Fortunately, the way lisp works is to find the function by name each time it needs to be called. This means that it is sufficient to replace the function binding with the memoized version of the function, so that recursive calls will automatically look up and reenter through the memoization.
huaiyuan's code shows the key step:
(setf (fdefinition 'collatz-steps) (memoize #'collatz-steps))
This trick also works in Perl. In a language like C, however, a memoized version of a function must be coded separately.
Some lisp implementations provide a system called "advice", which provides a standardized structure for replacing functions with enhanced versions of themselves. In addition to functional upgrades like memoization, this can be extremely useful in debugging by inserting debug prints (or completely stopping and giving a continuable prompt) without modifying the original code.
This function is exactly the one Peter Norvig gives as an example of a function that seems like a good candidate for memoization, but which is not.
See figure 3 (the function 'Hailstone') of his original paper on memoization ("Using Automatic Memoization as a Software Engineering Tool in Real-World AI Systems").
So I'm guessing, even if you get the mechanics of memoization working, it won't really speed it up in this case.
A while ago I wrote a little memoization routine for Scheme that used a chain of closures to keep track of the memoized state:
(define (memoize op)
(letrec ((get (lambda (key) (list #f)))
(set (lambda (key item)
(let ((old-get get))
(set! get (lambda (new-key)
(if (equal? key new-key) (cons #t item)
(old-get new-key))))))))
(lambda args
(let ((ans (get args)))
(if (car ans) (cdr ans)
(let ((new-ans (apply op args)))
(set args new-ans)
new-ans))))))
This needs to be used like so:
(define fib (memoize (lambda (x)
(if (< x 2) x
(+ (fib (- x 1)) (fib (- x 2)))))))
I'm sure that this can be ported to your favorite lexically scoped Lisp flavor with ease.

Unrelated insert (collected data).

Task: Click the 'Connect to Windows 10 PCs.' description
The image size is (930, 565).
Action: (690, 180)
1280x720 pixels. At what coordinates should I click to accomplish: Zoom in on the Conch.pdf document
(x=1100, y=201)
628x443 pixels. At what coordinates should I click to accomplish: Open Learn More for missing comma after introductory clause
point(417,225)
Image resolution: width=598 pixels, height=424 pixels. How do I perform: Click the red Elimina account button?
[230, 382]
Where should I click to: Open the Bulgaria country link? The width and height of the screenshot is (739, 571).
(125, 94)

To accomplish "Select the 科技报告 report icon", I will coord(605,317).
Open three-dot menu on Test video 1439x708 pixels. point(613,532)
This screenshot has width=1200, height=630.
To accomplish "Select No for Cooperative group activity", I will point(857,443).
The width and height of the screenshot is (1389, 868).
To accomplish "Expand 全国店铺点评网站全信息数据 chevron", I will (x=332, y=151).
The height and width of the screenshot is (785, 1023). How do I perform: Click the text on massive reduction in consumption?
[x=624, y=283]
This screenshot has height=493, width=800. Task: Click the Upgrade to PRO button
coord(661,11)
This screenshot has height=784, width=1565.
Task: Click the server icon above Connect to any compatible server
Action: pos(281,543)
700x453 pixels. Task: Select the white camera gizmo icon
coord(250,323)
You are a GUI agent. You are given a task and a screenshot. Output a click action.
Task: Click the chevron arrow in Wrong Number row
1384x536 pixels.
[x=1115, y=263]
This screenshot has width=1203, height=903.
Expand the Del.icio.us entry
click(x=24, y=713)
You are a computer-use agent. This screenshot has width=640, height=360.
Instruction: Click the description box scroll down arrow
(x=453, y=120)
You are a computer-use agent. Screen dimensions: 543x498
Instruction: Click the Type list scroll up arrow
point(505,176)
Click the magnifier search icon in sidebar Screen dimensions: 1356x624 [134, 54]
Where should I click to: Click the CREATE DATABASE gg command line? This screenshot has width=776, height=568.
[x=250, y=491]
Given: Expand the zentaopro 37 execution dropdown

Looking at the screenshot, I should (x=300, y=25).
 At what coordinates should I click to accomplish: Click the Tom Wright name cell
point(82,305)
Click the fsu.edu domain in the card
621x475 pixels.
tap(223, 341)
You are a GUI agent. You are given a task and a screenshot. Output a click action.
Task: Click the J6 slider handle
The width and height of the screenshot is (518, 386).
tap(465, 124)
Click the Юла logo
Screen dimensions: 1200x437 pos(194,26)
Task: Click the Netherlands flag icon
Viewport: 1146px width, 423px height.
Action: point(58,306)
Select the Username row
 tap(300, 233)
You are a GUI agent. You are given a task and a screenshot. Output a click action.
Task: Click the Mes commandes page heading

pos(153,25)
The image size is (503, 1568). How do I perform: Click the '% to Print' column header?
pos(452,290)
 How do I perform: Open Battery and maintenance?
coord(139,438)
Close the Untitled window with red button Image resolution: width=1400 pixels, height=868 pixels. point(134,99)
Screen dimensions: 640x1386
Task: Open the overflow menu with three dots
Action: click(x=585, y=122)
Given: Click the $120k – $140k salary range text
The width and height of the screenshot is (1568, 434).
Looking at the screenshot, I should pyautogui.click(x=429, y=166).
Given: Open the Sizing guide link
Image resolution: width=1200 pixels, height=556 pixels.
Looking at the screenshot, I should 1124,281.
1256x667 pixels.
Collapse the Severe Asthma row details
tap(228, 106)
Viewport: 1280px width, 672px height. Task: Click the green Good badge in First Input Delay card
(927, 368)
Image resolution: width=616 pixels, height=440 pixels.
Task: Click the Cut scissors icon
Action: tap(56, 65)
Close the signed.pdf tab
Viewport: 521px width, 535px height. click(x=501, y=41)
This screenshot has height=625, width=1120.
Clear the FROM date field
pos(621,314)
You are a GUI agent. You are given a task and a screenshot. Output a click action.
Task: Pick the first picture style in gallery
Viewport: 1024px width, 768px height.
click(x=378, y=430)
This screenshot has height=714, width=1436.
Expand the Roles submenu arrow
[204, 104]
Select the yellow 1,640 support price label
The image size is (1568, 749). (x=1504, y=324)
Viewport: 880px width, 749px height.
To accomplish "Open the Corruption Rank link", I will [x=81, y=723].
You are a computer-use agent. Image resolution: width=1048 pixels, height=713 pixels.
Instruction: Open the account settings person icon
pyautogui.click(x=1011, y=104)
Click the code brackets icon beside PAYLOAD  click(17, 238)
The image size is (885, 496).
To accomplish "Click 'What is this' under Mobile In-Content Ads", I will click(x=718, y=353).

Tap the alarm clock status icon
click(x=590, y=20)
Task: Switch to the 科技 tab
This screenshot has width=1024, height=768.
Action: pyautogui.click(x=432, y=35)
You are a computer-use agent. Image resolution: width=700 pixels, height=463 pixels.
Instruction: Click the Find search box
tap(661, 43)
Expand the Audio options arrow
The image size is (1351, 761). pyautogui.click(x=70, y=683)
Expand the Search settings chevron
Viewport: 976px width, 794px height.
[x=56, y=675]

I'd probably do something like:
(let ((memo (make-hash-table :test #'equal)))
(defun collatz-steps (n)
(or (gethash n memo)
(setf (gethash n memo)
(cond ((= n 1) 0)
((oddp n) (1+ (collatz-steps (+ 1 n n n))))
(t (1+ (collatz-steps (/ n 2)))))))))
It's not Nice and Functional, but, then, it's not much hassle and it does work. Downside is that you don't get a handy unmemoized version to test with and clearing the cache is bordering on "very difficult".